Das stimmt. Doch das Prinzip, für das Conny Antoni einsteht, ist verletzt: Der faire Wettbewerb und die Mobilität der Studierenden würden „behindert“, wenn „Universitäten bei der Ausübung ihres Auswahlrechts Selektionskriterien bewusst einsetzen, um eigene Studierende zu bevorzugen“. Derlei kritisiert auch der stellvertretende Generalsekretär des Stifterverbands, Volker Meyer-Guckel, als „sehr provinziell gedacht – und überhaupt nicht im Sinn von Bologna“. Die Studierendenauswahl sei Kerngedanke des Reformprozesses und – richtig eingesetzt – „eine Riesenchance für die Hochschule“.

In der Praxis hat sich das Auswahlprivileg im Mangelfach Psychologie aber längst in die „unschöne Aufgabe“ verkehrt, „sehr vielen absagen zu müssen“, sagt Matthias Ziegler, Direktor für Lehre und Studium am Institut für Psychologie an der Berliner Humboldt-Universität. Der jährliche Run auf Masterplätze sei „erschreckend“. Um die 80 HU-Masterplätze bewerben sich bis zu 1000 Bachelorabsolventen. Bundesweit sieht es nicht besser aus.
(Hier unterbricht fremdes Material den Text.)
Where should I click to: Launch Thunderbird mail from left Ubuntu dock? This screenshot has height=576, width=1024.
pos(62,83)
Nach DPG-Angaben sind vergangenes Wintersemester für die rund 4300 Masterplätze an Unis etwa 36.000 Bewerbungen eingegangen.
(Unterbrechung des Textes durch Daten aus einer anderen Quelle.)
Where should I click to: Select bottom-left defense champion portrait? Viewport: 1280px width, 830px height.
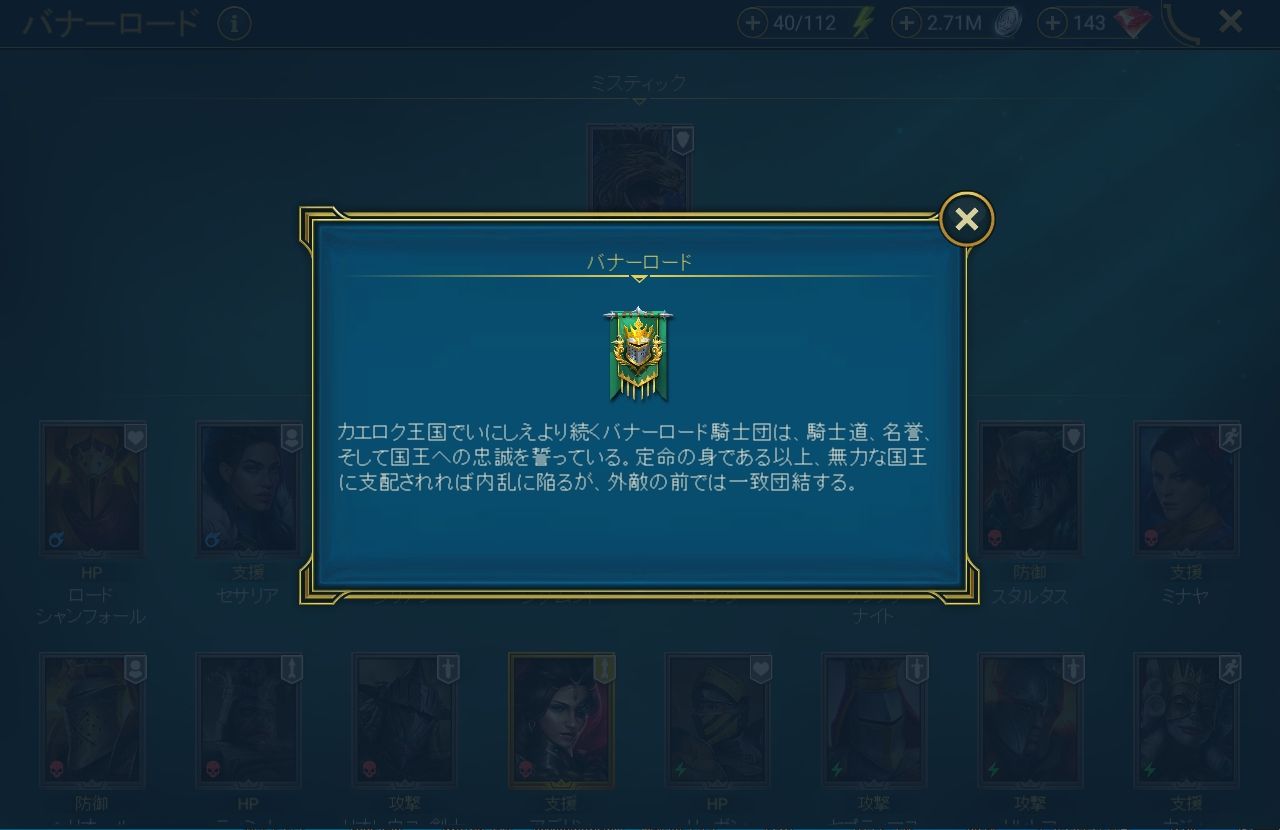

Zehn Prozent stecken nach dem Bachelor beruflich in der Sackgasse

Die hohe Zahl erklärt sich aus Mehrfachbewerbungen, mit denen die rund 4800 Bachelorabsolventen auf Nummer sicher gehen wollen und müssen. Etwa 90 Prozent schaffen so den Übergang. Die restlichen zehn Prozent stecken beruflich in der Sackgasse. Um als Psychologe arbeiten zu können, ist der Master nötig. Dass der Bachelor in der Psychologie nicht als berufsqualifzierender Abschluss gelten kann, bestätigt ein hochschulrechtliches Fachgutachten, das die DGP unlängst in Auftrag gab. Der Psychologie-Bachelor ist also so wenig wertvoll wie ein Bachelor im Lehramt.
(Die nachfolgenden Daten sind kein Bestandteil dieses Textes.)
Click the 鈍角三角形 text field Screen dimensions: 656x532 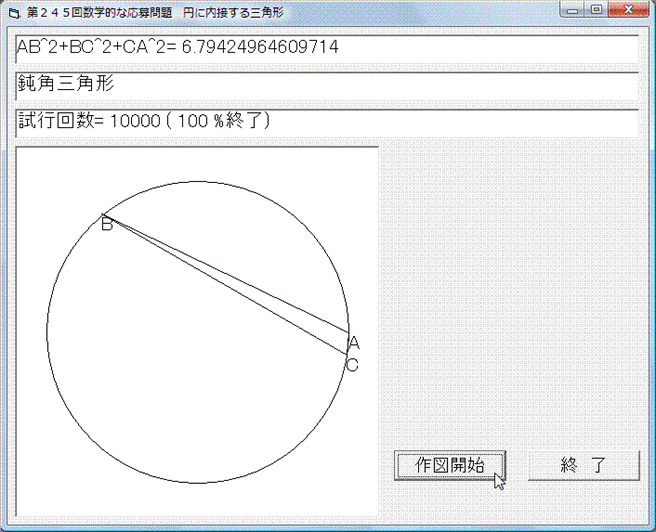[x=326, y=85]

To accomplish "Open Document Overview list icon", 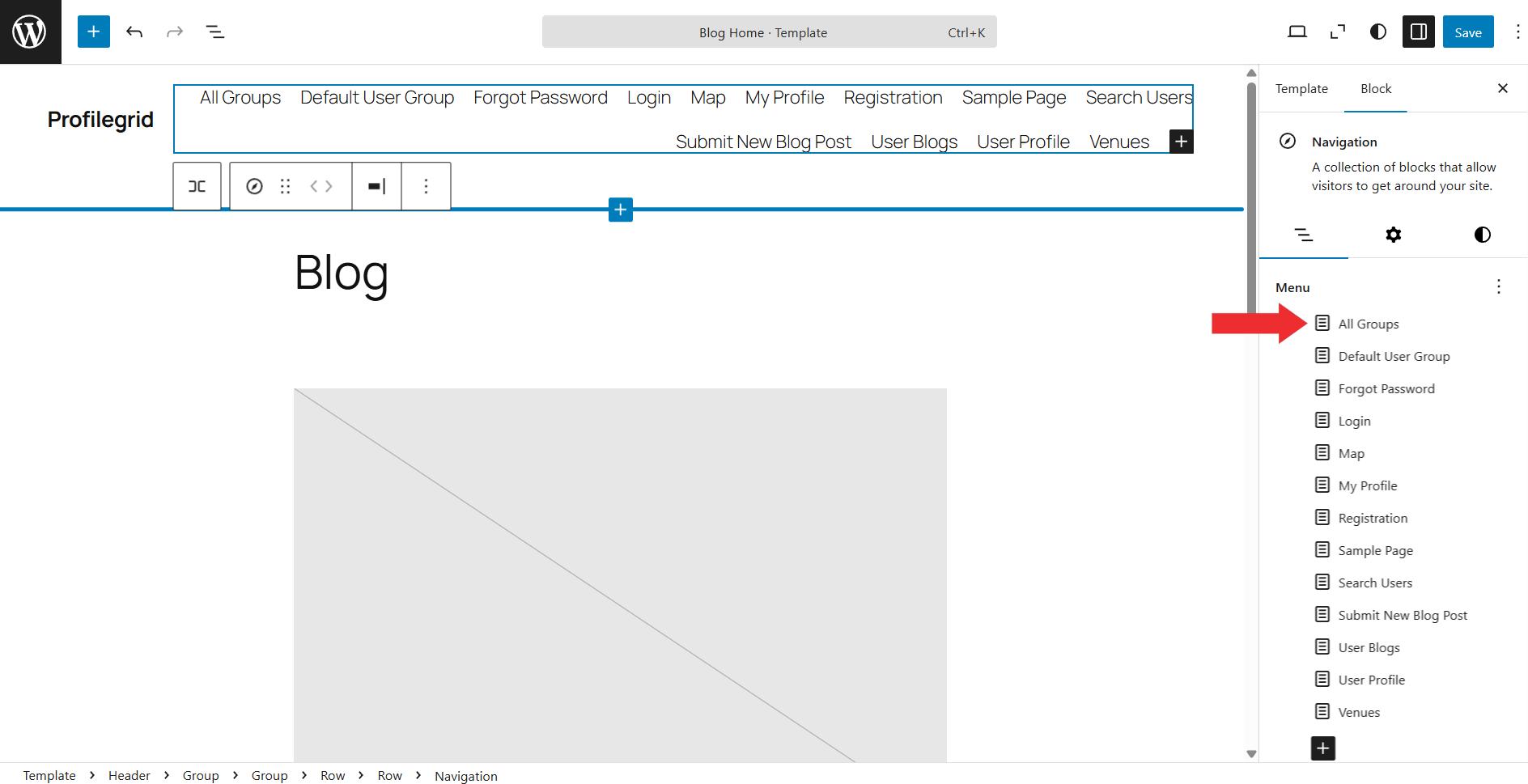I will pos(215,32).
Anders als den Pädagogen bleibt den Psychologen aber eine 100-Prozent-Übergangsquote verwehrt. „Die Psychologen sind in der Debatte zu den Übergangsquoten auf der Strecke geblieben“, kritisiert der auf Studienplatzklagen spezialisierte Berliner Anwalt Jürgen Hägele. Die DGP fordert die 100-Prozent-Quote seit Jahren. Vergeblich, Deutschland bleibt hinter EU-Staaten wie Österreich oder Portugal zurück. Die beiden Länder, weiß Conny Antoni, haben „den Anspruch gesetzlich verankert“ und so Druck aus dem System genommen.